§ What you are asked to do
Turn the listing below into a Markdown table with the columns Row and Line, one line per row and numbered in order, with blank lines left out.

_ _ _ _ _

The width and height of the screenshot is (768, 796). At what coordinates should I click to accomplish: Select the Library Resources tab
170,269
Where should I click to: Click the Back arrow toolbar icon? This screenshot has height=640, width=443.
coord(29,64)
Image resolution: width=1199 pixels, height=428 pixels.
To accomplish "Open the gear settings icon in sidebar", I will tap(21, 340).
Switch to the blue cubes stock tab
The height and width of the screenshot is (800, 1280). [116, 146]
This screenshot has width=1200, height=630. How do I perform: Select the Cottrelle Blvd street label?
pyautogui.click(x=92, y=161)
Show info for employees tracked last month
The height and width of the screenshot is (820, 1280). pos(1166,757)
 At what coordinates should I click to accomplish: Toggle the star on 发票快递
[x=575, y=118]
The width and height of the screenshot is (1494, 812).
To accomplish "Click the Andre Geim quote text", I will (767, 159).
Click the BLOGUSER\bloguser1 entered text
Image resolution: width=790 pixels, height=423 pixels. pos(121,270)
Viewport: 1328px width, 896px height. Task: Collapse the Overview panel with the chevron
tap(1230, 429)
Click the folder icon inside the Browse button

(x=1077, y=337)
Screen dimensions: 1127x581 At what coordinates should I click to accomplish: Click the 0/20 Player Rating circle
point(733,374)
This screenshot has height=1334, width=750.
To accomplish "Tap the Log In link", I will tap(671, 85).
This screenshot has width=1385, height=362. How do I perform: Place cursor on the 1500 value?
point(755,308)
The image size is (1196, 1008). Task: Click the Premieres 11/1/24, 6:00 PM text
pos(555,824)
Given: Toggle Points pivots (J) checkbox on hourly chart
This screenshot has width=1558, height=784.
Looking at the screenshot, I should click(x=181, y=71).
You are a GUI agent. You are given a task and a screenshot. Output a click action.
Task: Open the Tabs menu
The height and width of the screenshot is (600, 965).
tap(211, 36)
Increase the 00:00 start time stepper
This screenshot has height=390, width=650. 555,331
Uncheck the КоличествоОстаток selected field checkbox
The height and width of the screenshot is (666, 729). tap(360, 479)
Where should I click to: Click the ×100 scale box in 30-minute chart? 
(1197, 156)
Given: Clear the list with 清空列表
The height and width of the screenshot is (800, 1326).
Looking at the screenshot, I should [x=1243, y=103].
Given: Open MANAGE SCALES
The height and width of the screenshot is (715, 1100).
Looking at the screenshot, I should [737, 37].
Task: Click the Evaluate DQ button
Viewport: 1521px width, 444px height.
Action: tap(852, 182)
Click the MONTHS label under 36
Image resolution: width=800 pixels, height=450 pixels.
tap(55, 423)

_ _ _ _ _

§ Exercise solution
| Row | Line |
|---|---|
| 1 | The width and height of the screenshot is (768, 796). At what coordinates should I click to accomplish: Select the Library Resources tab |
| 2 | 170,269 |
| 3 | Where should I click to: Click the Back arrow toolbar icon? This screenshot has height=640, width=443. |
| 4 | coord(29,64) |
| 5 | Image resolution: width=1199 pixels, height=428 pixels. |
| 6 | To accomplish "Open the gear settings icon in sidebar", I will tap(21, 340). |
| 7 | Switch to the blue cubes stock tab |
| 8 | The height and width of the screenshot is (800, 1280). [116, 146] |
| 9 | This screenshot has width=1200, height=630. How do I perform: Select the Cottrelle Blvd street label? |
| 10 | pyautogui.click(x=92, y=161) |
| 11 | Show info for employees tracked last month |
| 12 | The height and width of the screenshot is (820, 1280). pos(1166,757) |
| 13 |  At what coordinates should I click to accomplish: Toggle the star on 发票快递 |
| 14 | [x=575, y=118] |
| 15 | The width and height of the screenshot is (1494, 812). |
| 16 | To accomplish "Click the Andre Geim quote text", I will (767, 159). |
| 17 | Click the BLOGUSER\bloguser1 entered text |
| 18 | Image resolution: width=790 pixels, height=423 pixels. pos(121,270) |
| 19 | Viewport: 1328px width, 896px height. Task: Collapse the Overview panel with the chevron |
| 20 | tap(1230, 429) |
| 21 | Click the folder icon inside the Browse button |
| 22 | (x=1077, y=337) |
| 23 | Screen dimensions: 1127x581 At what coordinates should I click to accomplish: Click the 0/20 Player Rating circle |
| 24 | point(733,374) |
| 25 | This screenshot has height=1334, width=750. |
| 26 | To accomplish "Tap the Log In link", I will tap(671, 85). |
| 27 | This screenshot has width=1385, height=362. How do I perform: Place cursor on the 1500 value? |
| 28 | point(755,308) |
| 29 | The image size is (1196, 1008). Task: Click the Premieres 11/1/24, 6:00 PM text |
| 30 | pos(555,824) |
| 31 | Given: Toggle Points pivots (J) checkbox on hourly chart |
| 32 | This screenshot has width=1558, height=784. |
| 33 | Looking at the screenshot, I should click(x=181, y=71). |
| 34 | You are a GUI agent. You are given a task and a screenshot. Output a click action. |
| 35 | Task: Open the Tabs menu |
| 36 | The height and width of the screenshot is (600, 965). |
| 37 | tap(211, 36) |
| 38 | Increase the 00:00 start time stepper |
| 39 | This screenshot has height=390, width=650. 555,331 |
| 40 | Uncheck the КоличествоОстаток selected field checkbox |
| 41 | The height and width of the screenshot is (666, 729). tap(360, 479) |
| 42 | Where should I click to: Click the ×100 scale box in 30-minute chart?  |
| 43 | (1197, 156) |
| 44 | Given: Clear the list with 清空列表 |
| 45 | The height and width of the screenshot is (800, 1326). |
| 46 | Looking at the screenshot, I should [x=1243, y=103]. |
| 47 | Given: Open MANAGE SCALES |
| 48 | The height and width of the screenshot is (715, 1100). |
| 49 | Looking at the screenshot, I should [737, 37]. |
| 50 | Task: Click the Evaluate DQ button |
| 51 | Viewport: 1521px width, 444px height. |
| 52 | Action: tap(852, 182) |
| 53 | Click the MONTHS label under 36 |
| 54 | Image resolution: width=800 pixels, height=450 pixels. |
| 55 | tap(55, 423) |